*** Opening GIVEN INFORMATION ***

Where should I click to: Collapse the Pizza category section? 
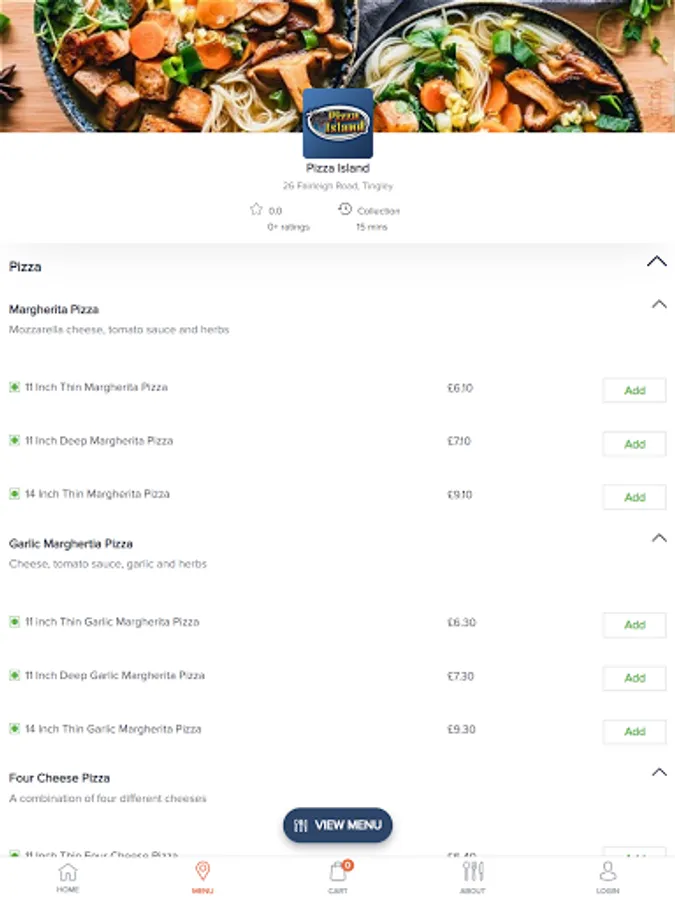click(656, 262)
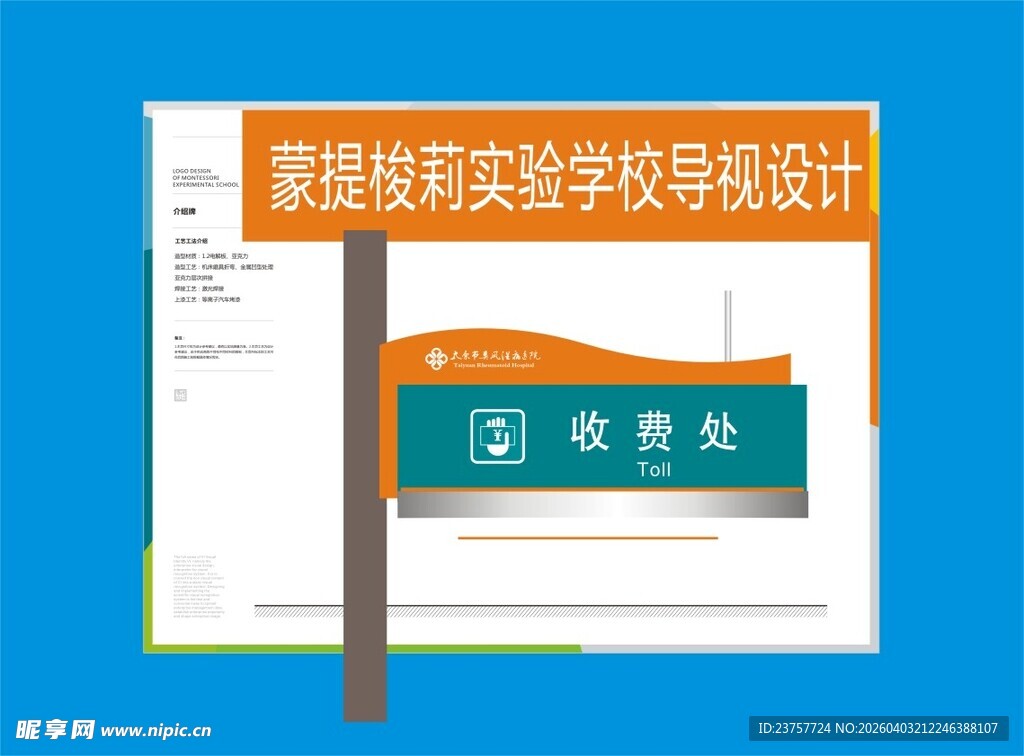1024x756 pixels.
Task: Click the orange banner title 蒙提梭莉实验学校导视设计
Action: point(564,176)
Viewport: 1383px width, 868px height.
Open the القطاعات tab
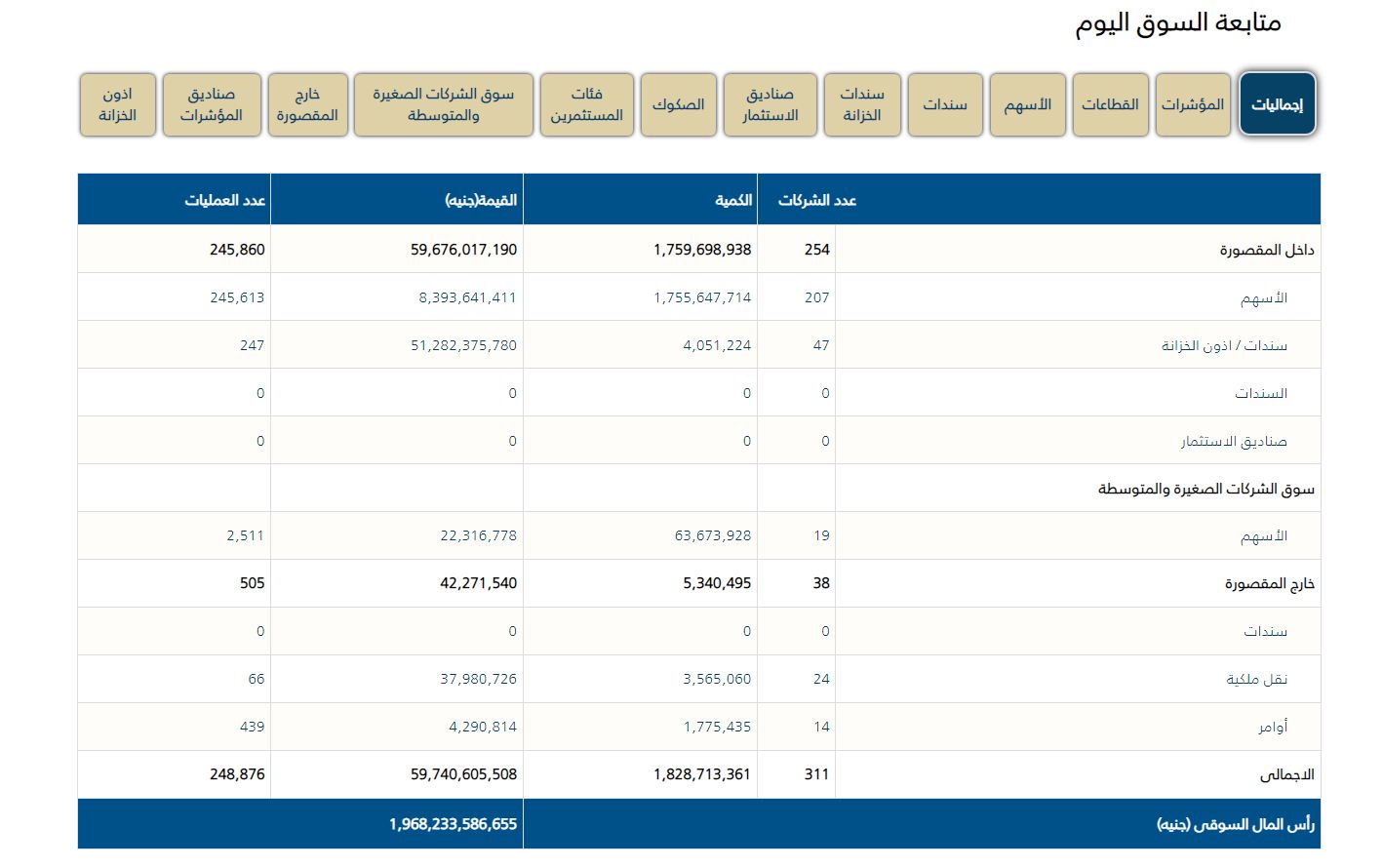point(1110,104)
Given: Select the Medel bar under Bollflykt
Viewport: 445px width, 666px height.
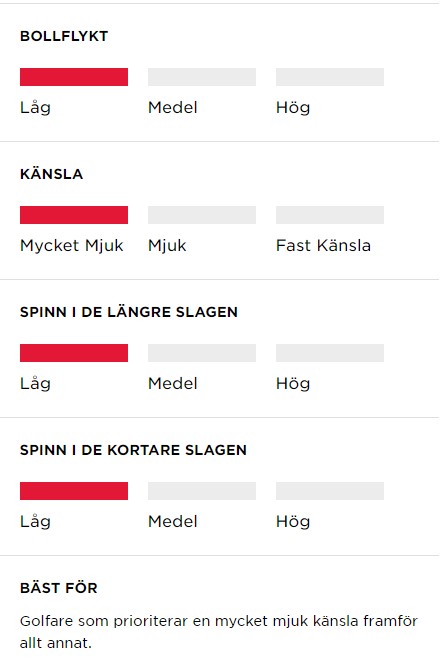Looking at the screenshot, I should [x=202, y=77].
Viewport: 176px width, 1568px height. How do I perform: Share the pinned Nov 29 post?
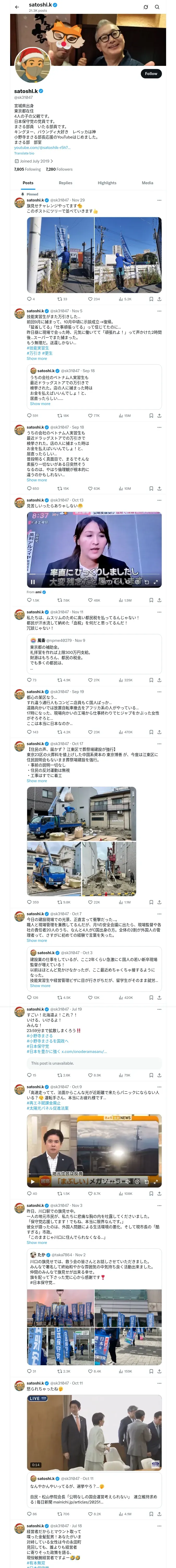160,299
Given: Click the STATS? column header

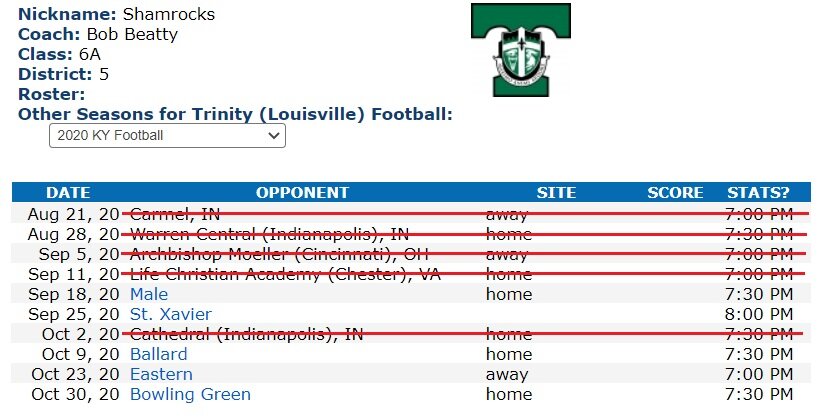Looking at the screenshot, I should point(758,192).
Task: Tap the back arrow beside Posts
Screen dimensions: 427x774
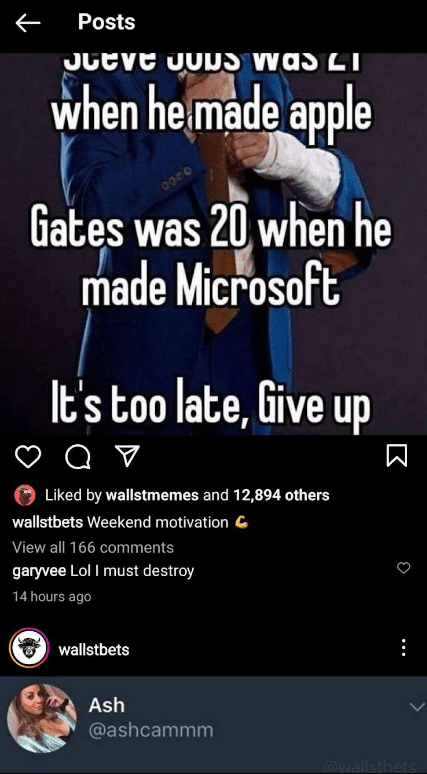Action: tap(28, 23)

*** Closing GIVEN INFORMATION ***

→ **WHAT IS NEEDED**: With images omitted, retype the data word for word.

→ **YOUR RESPONSE**:
Where should I click to: Collapse the Pizza category section? 
click(656, 262)
1024x756 pixels.
Task: Click the orange banner title 蒙提梭莉实验学校导视设计
Action: point(564,176)
Viewport: 1383px width, 868px height.
Open the القطاعات tab
point(1110,104)
Given: Select the Medel bar under Bollflykt
Viewport: 445px width, 666px height.
Looking at the screenshot, I should [x=202, y=77].
Viewport: 176px width, 1568px height. How do I perform: Share the pinned Nov 29 post?
160,299
Given: Click the STATS? column header

Looking at the screenshot, I should point(758,192).
Task: Tap the back arrow beside Posts
Screen dimensions: 427x774
Action: tap(28, 23)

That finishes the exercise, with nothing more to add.